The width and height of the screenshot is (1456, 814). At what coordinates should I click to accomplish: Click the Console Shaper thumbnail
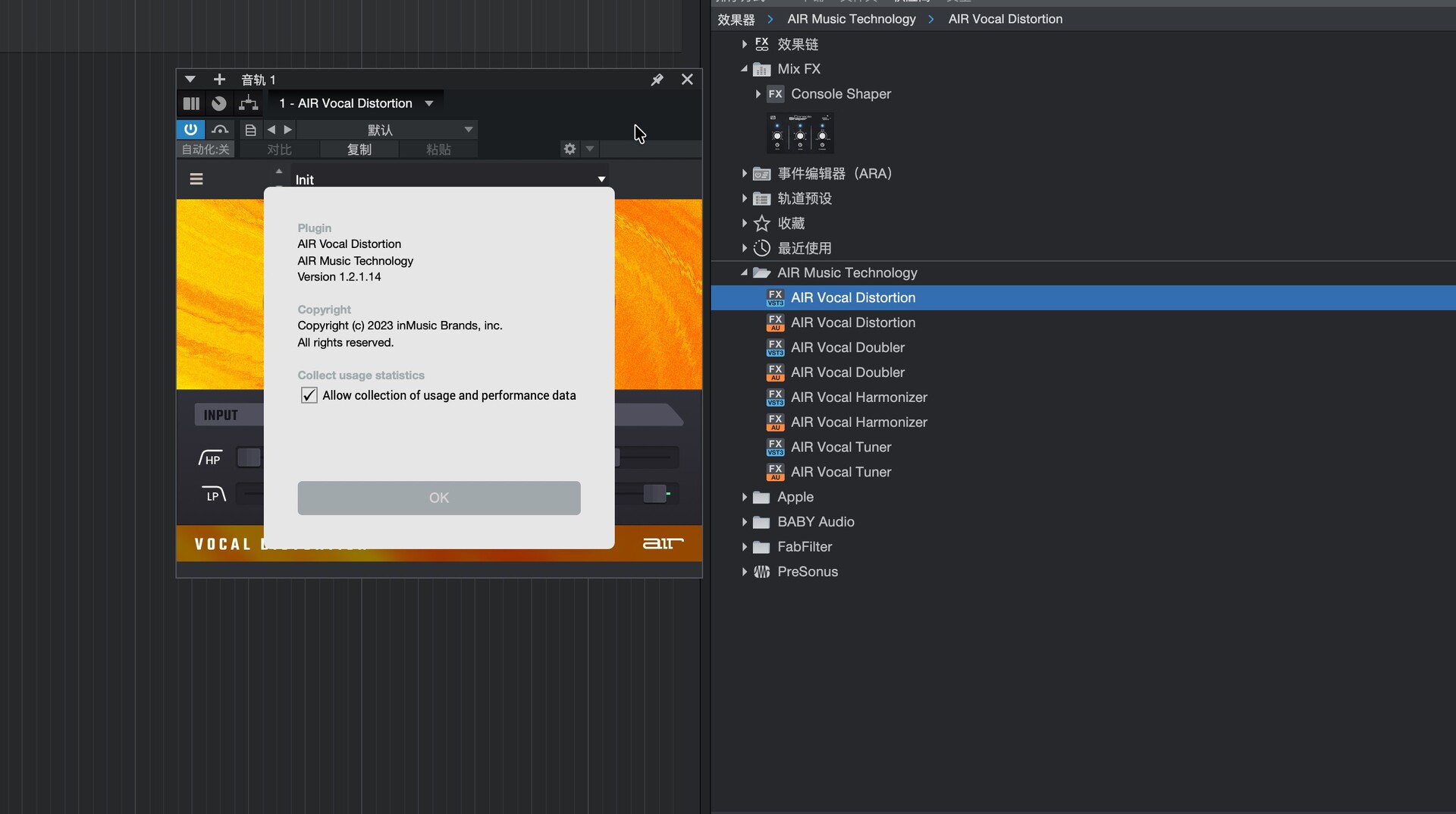(x=800, y=134)
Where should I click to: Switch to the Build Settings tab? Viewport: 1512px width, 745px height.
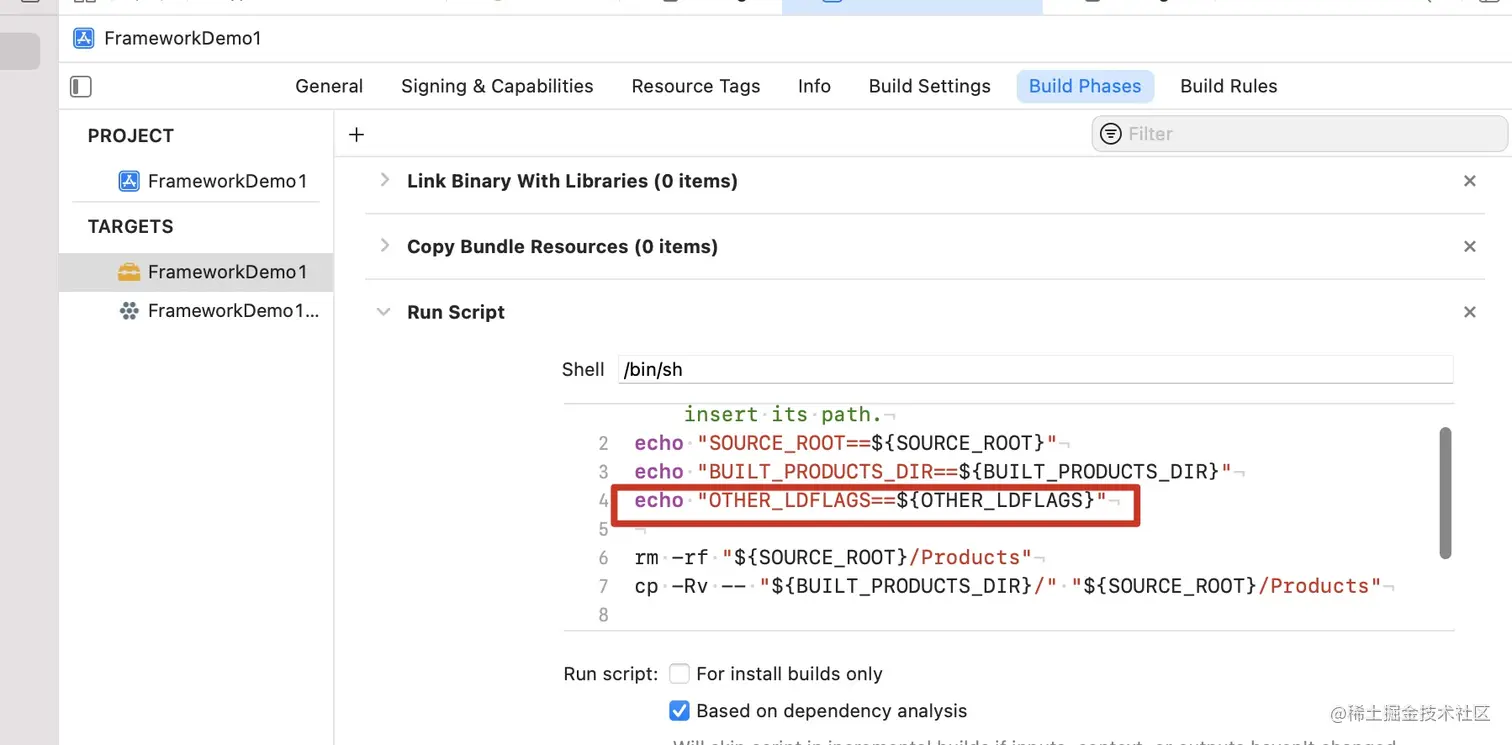(929, 86)
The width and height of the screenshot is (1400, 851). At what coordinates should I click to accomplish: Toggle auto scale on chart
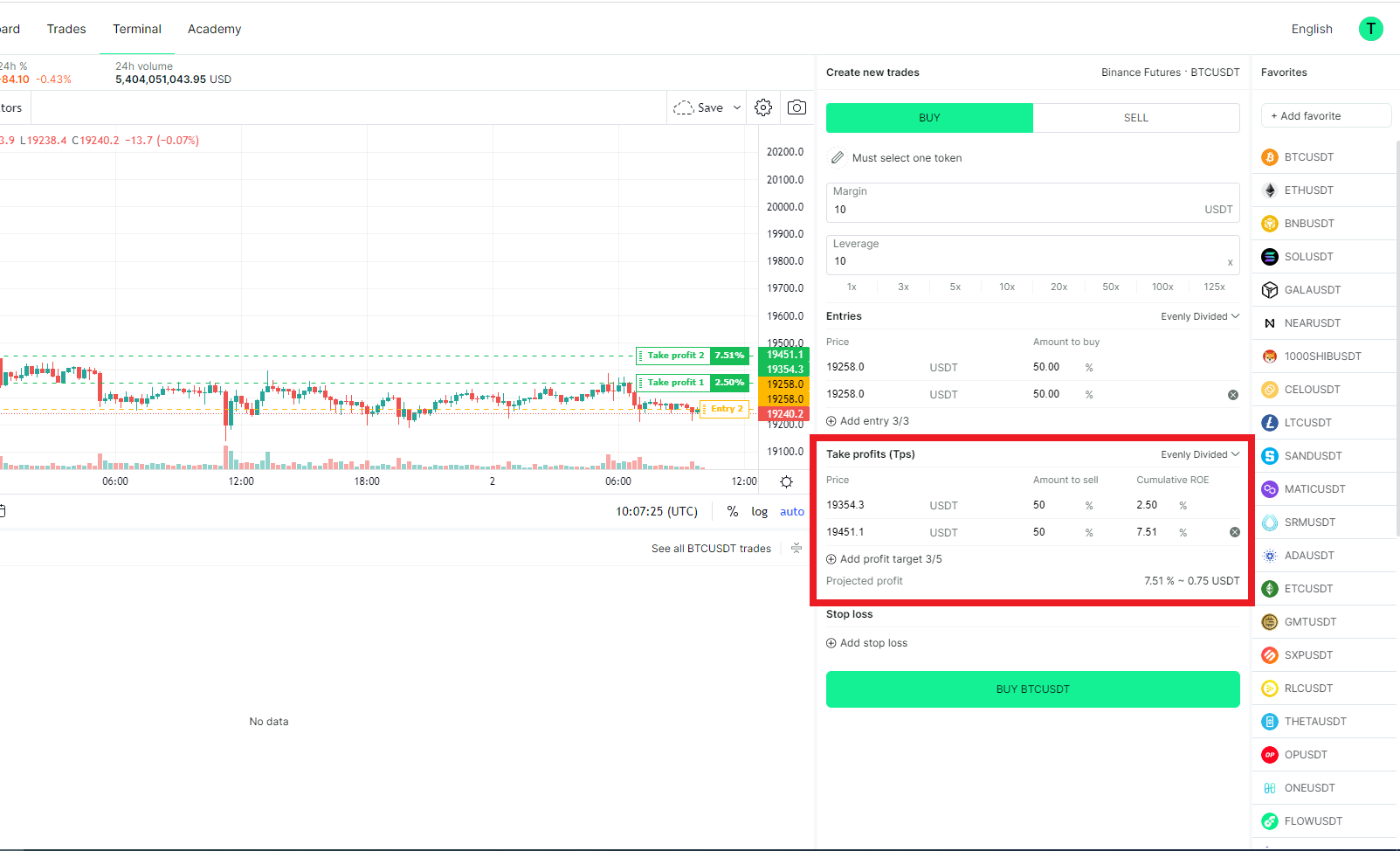click(791, 512)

○ ○ ○ ○ ○ ○ ○

Requirements –
Locate every line in the records that contains the word "what", matching case exactly, and copy each such line.

Finished task –
The width and height of the screenshot is (1456, 814). At what coordinates should I click to accomplish: Click the Console Shaper thumbnail
The width and height of the screenshot is (1400, 851). At what coordinates should I click to accomplish: Toggle auto scale on chart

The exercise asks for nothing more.